begin Extracted information

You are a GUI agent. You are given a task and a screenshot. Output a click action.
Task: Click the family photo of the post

end Extracted information
begin Extracted information

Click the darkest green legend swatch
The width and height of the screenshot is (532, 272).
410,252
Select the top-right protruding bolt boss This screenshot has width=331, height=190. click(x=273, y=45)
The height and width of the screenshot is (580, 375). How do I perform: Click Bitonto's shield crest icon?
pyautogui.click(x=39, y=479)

end Extracted information

• Job: Please render the stretch from the line that contains "Select the top-right" through the line that contains "pyautogui.click(x=39, y=479)" as a Markdown table with the columns Row and Line, one row per line, blank lines omitted.

• Answer for the task:
| Row | Line |
|---|---|
| 1 | Select the top-right protruding bolt boss This screenshot has width=331, height=190. click(x=273, y=45) |
| 2 | The height and width of the screenshot is (580, 375). How do I perform: Click Bitonto's shield crest icon? |
| 3 | pyautogui.click(x=39, y=479) |